For advertisers, Mr. Schlieff said, the choice is about finding the most effective content for their ad messages and he stressed the engagement theme that Court TV championed during last year’s upfront, the annual TV ad sales marketplace.
Indeed, Charlie Collier, exec VP-ad sales, detailed how the network delivered on last year’s guarantee to sell not only number of viewers but "engaged viewers," calculated by taking Nielsen Media Research minute-by-minute data and mixing it with media agencies' own measures of engagement.
“Court TV is leading a necessary evolution,” said Mr. Collier, who related how the company chief financial officer wanted to limit the amount of engagement dollars the channel could guarantee because of the risk. “The sweet spot of advertising is the involved viewer.”
Four major agencies made engagement-based deals with Court TV: Starcom, Magna Global, Carat and Mediaedge:cia. The network concluded the first quarter with an average prime-time audience of 396,000 in adults aged 18-to-49. Court TV said this is its best quarter in its 15-year history.
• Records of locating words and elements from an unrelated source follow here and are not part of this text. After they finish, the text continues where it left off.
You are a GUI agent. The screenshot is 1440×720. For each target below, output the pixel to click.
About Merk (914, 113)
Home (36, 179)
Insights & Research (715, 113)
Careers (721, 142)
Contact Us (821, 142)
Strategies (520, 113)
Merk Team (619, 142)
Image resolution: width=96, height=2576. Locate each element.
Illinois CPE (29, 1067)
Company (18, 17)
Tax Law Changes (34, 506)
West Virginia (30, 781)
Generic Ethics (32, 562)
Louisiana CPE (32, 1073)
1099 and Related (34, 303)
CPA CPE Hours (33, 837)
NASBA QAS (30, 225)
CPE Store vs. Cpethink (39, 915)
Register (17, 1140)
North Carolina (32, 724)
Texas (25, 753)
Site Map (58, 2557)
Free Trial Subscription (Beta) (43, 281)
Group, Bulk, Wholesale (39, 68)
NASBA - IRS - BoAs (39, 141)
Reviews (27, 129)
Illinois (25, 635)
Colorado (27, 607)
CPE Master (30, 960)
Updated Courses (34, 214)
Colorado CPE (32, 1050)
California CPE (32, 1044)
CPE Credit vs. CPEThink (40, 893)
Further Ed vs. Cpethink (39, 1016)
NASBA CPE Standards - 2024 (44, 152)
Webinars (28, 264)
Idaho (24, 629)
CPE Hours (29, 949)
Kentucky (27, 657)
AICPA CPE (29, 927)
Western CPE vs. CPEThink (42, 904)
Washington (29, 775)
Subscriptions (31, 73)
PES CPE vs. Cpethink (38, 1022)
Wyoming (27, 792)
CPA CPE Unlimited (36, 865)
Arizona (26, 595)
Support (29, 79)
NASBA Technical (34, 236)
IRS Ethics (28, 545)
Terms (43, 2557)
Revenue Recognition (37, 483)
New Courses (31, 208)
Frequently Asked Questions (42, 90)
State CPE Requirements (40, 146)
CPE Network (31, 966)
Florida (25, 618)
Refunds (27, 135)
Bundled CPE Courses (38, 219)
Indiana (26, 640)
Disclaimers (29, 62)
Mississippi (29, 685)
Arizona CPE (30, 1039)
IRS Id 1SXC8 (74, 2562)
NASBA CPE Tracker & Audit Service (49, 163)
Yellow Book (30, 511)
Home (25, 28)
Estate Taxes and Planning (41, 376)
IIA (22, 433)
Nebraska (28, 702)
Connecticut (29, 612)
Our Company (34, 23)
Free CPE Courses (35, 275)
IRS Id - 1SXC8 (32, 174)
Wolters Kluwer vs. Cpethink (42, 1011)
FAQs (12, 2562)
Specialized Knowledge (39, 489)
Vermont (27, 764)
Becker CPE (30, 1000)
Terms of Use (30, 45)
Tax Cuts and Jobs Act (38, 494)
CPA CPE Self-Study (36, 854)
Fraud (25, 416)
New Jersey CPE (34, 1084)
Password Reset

Marc Juris, general manager and program chief, unveiled a raft of compelling and offbeat upcoming shows as part of the network's upfront presentation. The shows include a one-off called “Spam: The Documentary,” about how all that unwanted e-mail got its name (from the Monty Python sketch), and a hilarious but serious look at Jan Lewan, “The Man Who Would be Polka King,” a popular performer who was a criminal mastermind.
The network also has two shows in development, one fronted by director John Waters called “Divorce Story,” which follows a marriage after it goes sour, and “Call 911,” about the most amazing calls made to emergency service operators.